Amazonオーディブル(以下、Audible)で6月30日から配信される『リボルバー』で朗読を担当した中谷美紀。ゴッホやゴーギャンの知られざる真実に迫る本作を朗読するにあたって、さまざまな美術館を訪れて彼らの本物の絵を鑑賞したという。その経験を重ねる中で芽生えた思いや収録時のエピソードについて中谷に話を聞いた。
原田マハ著『リボルバー』は、ゴッホが自殺に使用したとされる拳銃「リボルバー」を起点にストーリーが展開する、アート史上最大の謎に迫るミステリー小説。ゴッホとゴーギャンという、生前顧みられることのなかった孤高の画家たちのヴェールを剥がす物語を、中谷が朗読で表現する。
原田氏の小説が原作の映画『総理の夫』(2021)で主演を務めた中谷は、その縁で『リボルバー』出版の際にコメントを寄せたそうで、「素晴らしい本だなと思い、ゴッホやゴーギャンの世界を堪能させていただきました」と作品に魅了されたという。
Audibleのオファーを受けたのは1年以上前。「緻密に書かれた書籍だからこそ、簡単にはできないなと。声で演じ分けるというのは難しいと思ったので、しばらく逃げていました」と当時の心境を明かす。

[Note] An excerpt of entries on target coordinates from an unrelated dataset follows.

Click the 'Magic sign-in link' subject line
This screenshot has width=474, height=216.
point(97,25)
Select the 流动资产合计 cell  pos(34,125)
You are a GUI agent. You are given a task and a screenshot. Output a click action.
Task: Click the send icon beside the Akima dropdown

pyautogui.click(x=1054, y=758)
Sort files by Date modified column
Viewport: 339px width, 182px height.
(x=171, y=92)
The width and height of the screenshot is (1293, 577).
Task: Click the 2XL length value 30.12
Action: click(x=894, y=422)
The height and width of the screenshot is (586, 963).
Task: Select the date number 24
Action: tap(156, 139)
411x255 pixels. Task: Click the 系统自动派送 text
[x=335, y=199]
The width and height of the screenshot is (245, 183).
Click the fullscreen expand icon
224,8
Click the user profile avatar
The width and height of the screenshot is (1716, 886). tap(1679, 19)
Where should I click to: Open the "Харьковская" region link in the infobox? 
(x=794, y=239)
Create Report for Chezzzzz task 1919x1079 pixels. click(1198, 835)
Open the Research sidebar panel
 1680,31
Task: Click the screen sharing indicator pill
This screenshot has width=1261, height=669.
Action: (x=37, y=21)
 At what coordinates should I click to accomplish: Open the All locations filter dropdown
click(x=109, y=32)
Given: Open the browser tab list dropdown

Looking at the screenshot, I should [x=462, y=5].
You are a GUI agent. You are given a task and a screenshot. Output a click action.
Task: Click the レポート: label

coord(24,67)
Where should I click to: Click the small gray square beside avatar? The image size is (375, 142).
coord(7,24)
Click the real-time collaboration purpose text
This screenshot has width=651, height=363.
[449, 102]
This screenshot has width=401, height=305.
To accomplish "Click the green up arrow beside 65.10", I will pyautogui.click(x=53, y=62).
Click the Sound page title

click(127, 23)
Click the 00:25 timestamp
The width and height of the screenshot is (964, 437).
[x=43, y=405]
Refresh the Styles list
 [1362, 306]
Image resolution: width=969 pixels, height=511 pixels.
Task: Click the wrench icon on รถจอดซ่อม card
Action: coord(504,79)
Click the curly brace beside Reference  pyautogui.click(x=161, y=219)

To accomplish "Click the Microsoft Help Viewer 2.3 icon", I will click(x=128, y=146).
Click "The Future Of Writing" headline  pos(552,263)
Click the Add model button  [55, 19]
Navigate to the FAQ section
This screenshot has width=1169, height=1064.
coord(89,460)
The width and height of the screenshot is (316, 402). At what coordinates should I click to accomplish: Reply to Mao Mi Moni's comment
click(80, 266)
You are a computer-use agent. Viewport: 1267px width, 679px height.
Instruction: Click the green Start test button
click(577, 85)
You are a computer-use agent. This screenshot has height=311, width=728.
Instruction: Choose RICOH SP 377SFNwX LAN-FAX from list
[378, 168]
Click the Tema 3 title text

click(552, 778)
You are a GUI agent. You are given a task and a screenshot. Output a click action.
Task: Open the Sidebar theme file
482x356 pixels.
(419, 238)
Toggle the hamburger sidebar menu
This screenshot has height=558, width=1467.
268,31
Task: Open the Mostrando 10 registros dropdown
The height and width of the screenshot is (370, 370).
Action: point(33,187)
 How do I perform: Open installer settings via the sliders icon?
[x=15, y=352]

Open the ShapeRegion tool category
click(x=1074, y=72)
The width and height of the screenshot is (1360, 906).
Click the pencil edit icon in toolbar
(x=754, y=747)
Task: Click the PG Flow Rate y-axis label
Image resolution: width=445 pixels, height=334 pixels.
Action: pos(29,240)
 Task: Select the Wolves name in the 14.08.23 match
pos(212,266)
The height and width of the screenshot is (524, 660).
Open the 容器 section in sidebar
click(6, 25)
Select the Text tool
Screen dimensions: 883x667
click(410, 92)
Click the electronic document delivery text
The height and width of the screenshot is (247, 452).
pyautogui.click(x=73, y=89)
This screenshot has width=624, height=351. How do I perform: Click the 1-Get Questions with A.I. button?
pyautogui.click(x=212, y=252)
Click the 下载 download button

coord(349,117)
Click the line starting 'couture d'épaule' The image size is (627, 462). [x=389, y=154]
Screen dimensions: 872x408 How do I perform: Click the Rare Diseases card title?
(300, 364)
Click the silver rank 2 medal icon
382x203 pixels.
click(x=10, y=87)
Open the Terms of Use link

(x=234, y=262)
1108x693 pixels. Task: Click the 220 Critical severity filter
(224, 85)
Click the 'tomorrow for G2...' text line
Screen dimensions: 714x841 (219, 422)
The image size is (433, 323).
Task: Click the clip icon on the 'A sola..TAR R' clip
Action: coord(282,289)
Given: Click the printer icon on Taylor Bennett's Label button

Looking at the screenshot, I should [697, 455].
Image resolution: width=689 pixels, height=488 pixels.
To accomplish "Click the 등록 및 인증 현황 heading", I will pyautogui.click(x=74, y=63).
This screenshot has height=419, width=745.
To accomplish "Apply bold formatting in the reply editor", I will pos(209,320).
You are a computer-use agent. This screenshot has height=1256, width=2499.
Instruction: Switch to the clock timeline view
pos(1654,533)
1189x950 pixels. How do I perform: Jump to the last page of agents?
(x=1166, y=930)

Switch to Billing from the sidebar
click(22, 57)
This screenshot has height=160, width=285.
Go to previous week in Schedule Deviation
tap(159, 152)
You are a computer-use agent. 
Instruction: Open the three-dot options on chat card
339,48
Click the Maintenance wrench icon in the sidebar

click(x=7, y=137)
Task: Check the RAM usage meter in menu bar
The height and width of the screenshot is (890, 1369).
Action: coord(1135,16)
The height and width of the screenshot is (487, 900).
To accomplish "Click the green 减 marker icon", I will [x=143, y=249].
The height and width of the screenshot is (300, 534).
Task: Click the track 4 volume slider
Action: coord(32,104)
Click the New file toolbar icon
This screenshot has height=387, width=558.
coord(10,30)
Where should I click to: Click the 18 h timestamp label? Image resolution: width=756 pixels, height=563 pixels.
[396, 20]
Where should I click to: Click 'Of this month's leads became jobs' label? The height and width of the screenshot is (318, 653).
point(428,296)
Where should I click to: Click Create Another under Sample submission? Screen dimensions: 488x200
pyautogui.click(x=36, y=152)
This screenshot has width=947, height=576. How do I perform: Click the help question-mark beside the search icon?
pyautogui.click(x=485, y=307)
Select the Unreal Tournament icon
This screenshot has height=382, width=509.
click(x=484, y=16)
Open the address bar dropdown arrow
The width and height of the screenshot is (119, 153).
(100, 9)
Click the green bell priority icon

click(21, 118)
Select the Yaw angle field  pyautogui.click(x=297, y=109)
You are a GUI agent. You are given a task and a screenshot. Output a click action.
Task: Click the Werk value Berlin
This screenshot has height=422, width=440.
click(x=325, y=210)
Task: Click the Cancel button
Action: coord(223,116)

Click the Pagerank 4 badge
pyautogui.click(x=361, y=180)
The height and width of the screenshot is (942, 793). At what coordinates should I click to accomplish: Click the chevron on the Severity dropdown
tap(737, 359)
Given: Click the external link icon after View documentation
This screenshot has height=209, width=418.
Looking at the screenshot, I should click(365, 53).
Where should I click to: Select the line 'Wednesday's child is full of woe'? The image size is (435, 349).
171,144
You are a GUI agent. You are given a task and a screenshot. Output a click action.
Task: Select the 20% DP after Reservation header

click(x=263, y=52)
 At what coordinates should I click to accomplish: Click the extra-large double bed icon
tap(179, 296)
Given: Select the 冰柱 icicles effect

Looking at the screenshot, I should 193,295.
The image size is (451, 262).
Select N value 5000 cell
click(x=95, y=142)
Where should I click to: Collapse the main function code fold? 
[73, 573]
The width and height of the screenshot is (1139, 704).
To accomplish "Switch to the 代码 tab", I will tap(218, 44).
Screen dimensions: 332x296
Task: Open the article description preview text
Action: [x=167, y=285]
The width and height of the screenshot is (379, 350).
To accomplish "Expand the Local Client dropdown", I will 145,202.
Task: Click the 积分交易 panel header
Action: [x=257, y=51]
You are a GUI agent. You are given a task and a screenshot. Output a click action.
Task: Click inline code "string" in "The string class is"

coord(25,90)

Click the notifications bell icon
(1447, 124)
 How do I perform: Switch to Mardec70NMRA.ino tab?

そして、「どうしたらできるだろうか」と自分なりに方法を探して出た答えが、「ゴッホやゴーギャンの実際の絵に触れること」だった。それまでも、一鑑賞者として何度も見てきた作品を、画家本人の気持ちになって見つめる体験を重ねた。
オランダ国立美術館やパリのオルセー美術館、ニューヨーク近代美術館(MoMA)、さらにウィーンでも、本物のゴッホの作品を鑑賞し、「画家たちの筆に込められた思い、その声が聞こえてくるような体験を重ねるうちに、少しずつゴッホに近づけるような気がしてきました」と自身の中で変化があったという。
『リボルバー』の表紙にはゴッホが描いたひまわりが使用されているが、「15本の異なるひまわりがゴッホには人間に見えていたという視点で物語が描かれていて、多様性という視点でも絵を見るようになりました」と見方が変わったという。
また、ゴッホが描いた「ローヌ川の星月夜」からもゴッホの心境に近づける感覚があったと言い、「ゴッホの孤独感やエゴイスティックな一面、そして理知的な部分を、少しずつ心の中で積み重ねていきました」と語る。